The employer is deeply committed to improving student success and college graduation rates worldwide by crafting digital experiences that build community and increase student engagement. They work with over 300 higher education institutions globally, helping them better engage their students, improve the student life experience on their campuses, and ensure that they ultimately provide success for their students.
Understanding students and institutions and their behaviours through data lie at the foundation of our work to improve student success. Every data point in our systems is important to helping us achieve that goal, so we're looking for people with a strong background in data engineering and analytics to help us design, build, scale, and maintain our data pipelines and models.
As a Data Science Engineer, you will be working with various internal teams across engineering, product, and business to help solve their data needs. Your work will directly and tangibly impact the success of millions of students across the world.

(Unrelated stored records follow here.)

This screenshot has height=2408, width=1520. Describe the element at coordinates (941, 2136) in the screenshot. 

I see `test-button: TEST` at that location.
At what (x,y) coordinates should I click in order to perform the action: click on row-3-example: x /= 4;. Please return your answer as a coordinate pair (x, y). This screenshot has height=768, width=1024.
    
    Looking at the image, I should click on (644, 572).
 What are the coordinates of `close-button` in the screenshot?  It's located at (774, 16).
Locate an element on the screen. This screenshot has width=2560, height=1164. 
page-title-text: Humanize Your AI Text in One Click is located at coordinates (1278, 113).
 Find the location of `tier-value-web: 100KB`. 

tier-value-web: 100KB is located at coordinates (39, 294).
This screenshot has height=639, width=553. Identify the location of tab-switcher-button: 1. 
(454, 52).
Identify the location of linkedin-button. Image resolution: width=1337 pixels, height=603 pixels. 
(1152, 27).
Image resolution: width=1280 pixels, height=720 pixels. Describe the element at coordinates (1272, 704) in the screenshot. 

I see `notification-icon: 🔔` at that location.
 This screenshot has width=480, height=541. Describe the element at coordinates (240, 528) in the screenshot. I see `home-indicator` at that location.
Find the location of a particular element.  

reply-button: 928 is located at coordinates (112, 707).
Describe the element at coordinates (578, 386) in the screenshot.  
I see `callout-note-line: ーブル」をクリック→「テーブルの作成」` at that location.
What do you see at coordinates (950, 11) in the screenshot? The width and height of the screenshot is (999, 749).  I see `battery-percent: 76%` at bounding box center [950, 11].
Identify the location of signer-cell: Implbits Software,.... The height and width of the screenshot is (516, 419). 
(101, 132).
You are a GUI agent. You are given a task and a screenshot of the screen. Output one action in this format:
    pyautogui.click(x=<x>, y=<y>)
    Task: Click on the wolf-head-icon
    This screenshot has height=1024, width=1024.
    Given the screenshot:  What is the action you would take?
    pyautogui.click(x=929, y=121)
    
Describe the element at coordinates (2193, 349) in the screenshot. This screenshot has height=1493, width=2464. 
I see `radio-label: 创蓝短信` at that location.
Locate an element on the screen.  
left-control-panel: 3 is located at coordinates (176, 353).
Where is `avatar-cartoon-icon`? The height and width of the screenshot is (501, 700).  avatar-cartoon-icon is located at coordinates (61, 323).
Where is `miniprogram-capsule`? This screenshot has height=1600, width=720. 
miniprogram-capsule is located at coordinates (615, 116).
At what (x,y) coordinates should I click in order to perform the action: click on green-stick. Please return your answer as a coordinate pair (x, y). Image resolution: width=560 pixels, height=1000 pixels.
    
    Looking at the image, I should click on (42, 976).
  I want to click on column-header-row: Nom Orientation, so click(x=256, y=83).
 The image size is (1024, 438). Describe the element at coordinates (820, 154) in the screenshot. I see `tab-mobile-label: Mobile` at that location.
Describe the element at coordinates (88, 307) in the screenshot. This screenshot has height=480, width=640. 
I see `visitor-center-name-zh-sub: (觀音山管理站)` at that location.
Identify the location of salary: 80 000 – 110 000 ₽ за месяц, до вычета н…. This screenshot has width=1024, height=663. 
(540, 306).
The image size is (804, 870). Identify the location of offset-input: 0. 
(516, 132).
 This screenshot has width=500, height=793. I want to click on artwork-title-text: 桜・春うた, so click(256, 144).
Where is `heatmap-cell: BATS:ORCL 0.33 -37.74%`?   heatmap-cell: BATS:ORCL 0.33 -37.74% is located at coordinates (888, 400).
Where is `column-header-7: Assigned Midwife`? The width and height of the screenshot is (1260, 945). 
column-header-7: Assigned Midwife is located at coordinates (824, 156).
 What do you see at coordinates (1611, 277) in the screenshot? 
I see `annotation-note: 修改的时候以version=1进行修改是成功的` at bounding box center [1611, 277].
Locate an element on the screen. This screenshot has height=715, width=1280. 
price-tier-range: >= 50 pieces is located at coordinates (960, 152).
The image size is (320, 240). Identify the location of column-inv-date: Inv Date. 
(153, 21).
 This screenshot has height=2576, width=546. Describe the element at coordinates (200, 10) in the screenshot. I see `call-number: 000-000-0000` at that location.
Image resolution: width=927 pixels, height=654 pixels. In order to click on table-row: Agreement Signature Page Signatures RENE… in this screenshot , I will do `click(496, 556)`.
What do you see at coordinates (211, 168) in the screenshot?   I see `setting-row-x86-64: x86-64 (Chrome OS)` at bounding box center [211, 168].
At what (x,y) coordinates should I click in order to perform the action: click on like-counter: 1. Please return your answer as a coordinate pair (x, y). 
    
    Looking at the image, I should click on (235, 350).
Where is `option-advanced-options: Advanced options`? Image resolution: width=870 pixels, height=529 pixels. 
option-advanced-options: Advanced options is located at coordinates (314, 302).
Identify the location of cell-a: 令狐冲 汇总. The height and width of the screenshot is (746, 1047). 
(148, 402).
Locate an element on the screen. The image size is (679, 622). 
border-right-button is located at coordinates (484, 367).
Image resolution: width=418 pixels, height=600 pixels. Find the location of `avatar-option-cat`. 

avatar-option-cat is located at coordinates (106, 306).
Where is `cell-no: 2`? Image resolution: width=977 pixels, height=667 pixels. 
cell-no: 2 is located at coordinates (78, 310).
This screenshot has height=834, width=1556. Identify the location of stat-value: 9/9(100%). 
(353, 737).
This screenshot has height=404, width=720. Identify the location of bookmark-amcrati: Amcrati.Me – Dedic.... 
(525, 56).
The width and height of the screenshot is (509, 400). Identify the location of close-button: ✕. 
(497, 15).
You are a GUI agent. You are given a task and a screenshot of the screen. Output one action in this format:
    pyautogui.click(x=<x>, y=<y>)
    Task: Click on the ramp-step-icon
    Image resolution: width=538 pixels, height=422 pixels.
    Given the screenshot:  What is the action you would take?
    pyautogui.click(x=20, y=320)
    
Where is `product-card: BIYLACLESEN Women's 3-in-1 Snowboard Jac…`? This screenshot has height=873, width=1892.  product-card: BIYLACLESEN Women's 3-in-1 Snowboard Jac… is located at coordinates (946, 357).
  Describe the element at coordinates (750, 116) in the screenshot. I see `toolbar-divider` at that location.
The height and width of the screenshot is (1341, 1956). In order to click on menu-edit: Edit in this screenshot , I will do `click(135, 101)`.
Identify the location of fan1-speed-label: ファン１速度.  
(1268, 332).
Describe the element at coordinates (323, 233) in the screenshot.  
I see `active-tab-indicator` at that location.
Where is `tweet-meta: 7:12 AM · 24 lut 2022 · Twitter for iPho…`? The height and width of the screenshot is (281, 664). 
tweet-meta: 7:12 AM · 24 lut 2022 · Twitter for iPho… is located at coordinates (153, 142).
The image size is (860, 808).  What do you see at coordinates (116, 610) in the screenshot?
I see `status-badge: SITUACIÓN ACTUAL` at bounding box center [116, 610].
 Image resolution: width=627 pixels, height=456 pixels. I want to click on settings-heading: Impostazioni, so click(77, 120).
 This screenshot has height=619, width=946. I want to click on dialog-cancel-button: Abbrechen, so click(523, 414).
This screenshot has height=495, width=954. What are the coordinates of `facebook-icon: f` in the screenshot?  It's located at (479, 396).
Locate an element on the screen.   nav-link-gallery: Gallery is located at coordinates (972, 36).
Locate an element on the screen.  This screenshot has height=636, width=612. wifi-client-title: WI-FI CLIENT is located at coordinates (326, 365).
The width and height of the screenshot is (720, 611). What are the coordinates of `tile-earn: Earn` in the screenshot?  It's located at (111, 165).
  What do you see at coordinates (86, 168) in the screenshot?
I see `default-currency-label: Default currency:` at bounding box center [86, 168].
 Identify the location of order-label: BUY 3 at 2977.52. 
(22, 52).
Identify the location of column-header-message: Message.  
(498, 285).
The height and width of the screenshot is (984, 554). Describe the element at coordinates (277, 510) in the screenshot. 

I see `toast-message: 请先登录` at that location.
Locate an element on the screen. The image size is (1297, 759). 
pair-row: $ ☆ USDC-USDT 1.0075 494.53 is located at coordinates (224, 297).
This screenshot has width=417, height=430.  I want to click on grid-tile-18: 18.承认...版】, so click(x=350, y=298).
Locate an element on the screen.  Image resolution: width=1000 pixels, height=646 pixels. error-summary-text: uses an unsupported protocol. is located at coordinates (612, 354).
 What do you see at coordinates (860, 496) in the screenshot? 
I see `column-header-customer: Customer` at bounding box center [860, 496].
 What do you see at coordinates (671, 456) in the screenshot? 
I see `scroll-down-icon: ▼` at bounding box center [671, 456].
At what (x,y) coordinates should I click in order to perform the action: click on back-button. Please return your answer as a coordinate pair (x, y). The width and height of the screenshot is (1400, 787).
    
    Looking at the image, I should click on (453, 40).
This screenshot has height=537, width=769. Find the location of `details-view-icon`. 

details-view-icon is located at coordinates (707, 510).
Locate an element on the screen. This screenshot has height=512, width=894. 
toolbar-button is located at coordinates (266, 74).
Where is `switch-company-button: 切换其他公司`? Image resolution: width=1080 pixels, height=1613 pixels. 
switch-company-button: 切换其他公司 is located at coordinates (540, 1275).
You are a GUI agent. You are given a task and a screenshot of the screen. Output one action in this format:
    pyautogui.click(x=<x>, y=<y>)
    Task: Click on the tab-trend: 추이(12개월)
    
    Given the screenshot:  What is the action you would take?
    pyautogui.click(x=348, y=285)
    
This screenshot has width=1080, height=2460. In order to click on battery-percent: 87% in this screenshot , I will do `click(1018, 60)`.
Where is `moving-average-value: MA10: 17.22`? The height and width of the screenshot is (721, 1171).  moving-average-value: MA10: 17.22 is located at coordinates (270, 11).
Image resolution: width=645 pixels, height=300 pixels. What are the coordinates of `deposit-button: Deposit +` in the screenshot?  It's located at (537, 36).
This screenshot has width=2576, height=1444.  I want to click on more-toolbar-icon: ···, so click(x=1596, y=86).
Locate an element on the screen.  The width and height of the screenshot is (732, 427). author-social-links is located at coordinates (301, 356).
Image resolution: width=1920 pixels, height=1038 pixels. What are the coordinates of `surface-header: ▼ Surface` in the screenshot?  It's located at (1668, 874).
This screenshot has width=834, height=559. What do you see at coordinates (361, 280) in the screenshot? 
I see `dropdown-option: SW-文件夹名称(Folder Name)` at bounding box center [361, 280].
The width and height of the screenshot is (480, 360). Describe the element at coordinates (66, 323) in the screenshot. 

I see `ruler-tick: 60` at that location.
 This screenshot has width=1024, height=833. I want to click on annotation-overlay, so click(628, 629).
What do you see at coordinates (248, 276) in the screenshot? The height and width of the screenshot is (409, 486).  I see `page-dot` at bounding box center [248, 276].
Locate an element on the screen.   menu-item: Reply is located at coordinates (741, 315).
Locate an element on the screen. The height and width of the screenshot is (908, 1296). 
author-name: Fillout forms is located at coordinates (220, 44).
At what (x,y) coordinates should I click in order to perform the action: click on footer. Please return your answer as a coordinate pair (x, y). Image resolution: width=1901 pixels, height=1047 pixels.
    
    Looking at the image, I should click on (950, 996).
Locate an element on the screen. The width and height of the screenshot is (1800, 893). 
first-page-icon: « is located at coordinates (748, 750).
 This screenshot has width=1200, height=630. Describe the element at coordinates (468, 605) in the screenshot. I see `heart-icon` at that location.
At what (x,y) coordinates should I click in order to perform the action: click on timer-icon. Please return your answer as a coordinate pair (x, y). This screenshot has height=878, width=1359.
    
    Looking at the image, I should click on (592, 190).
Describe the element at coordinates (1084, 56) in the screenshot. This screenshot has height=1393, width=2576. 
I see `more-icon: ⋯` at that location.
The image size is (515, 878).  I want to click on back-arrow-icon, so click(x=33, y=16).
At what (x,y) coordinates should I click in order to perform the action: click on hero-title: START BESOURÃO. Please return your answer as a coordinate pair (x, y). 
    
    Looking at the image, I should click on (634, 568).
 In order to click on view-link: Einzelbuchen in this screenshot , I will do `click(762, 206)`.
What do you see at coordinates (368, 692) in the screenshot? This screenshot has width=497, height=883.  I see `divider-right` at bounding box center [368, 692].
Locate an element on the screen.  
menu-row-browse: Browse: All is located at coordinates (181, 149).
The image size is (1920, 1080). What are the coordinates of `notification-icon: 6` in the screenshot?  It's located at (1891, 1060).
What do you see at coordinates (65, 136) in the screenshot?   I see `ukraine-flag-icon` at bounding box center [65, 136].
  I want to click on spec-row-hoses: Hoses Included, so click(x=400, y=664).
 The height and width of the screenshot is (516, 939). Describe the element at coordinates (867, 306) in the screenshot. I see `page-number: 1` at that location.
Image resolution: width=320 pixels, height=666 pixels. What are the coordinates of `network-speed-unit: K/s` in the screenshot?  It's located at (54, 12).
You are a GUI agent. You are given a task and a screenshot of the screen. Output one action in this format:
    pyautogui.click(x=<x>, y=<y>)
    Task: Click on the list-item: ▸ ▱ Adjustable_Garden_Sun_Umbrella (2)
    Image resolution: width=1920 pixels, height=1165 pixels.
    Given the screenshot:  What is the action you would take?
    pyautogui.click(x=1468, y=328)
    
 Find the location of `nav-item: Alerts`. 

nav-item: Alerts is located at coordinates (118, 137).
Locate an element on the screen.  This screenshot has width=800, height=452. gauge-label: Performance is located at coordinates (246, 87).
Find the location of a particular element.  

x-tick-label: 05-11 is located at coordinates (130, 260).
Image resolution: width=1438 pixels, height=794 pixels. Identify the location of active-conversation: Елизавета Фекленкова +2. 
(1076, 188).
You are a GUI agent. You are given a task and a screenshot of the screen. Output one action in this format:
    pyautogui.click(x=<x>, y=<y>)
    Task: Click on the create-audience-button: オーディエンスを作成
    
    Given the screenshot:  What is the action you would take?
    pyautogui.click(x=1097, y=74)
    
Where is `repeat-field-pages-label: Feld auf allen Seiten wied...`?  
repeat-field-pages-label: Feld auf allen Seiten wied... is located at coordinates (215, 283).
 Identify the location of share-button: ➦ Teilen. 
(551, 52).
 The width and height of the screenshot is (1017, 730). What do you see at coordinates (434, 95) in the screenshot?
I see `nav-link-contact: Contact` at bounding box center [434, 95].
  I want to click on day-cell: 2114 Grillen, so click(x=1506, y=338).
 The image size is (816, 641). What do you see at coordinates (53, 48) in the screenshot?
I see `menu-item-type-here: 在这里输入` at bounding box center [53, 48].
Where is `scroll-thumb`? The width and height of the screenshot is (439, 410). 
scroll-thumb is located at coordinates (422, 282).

In terms of the role and responsibilities, you will:
Identify the data needs of our engineering, product, and business teams, understand their specific requirements for metrics and analysis, then build efficient, scalable, accurate, and complete data pipelines to enable data-informed decisions across the company
Architect data pipelines and models that power internal analytics for our teams, as well as customer-facing data visualization product features
Drive the collection of new data and the evolution of existing data sources, collaborate with the engineering teams to manage our product instrumentation strategies and data structures
Help the product, and engineering teams understand and generalize statistical models from our research efforts, and help build data systems that would allow these models to be used directly in our product to drive student success
Work with the Product Manager on the squad to ensure productive, fast-moving sprints that deliver the maximum value to our customers
Work with the other senior engineers and architects to ensure that our integrations stack is reliable, flexible, and scalable
Help to improve the team processes of our engineering team continuously
Have at least 4 years of experience in a Data Engineering or Data Science role, with a focus on instrumenting data collection, building data pipelines and conducting data-intensive analysis
Have a strong engineering background and are interested in data
Care deeply about the integrity of data, have a good nose for inconsistencies in data, and be able to pinpoint the issue to ensure that the team is not making decisions based on inaccurate or incomplete data
Have extensive experience in a scientific computing language (e.g. Python) and SQL
Have experience building systems that process data across multiple data stores and technologies, including MySQL, Redis, Elasticsearch
Know the best practices of how different types of data should be visualized in different contexts
Have good writing and verbal communication skills
Nice to haves:
Experience working with Python web applications
Experience working in the higher-ed technology space, particularly in a Data Engineering related role
Experience working with a remote or distributed team
This is a fully remote, full-time permanent position. The Data Science Engineer must be available to work regular business hours in the Eastern time zone.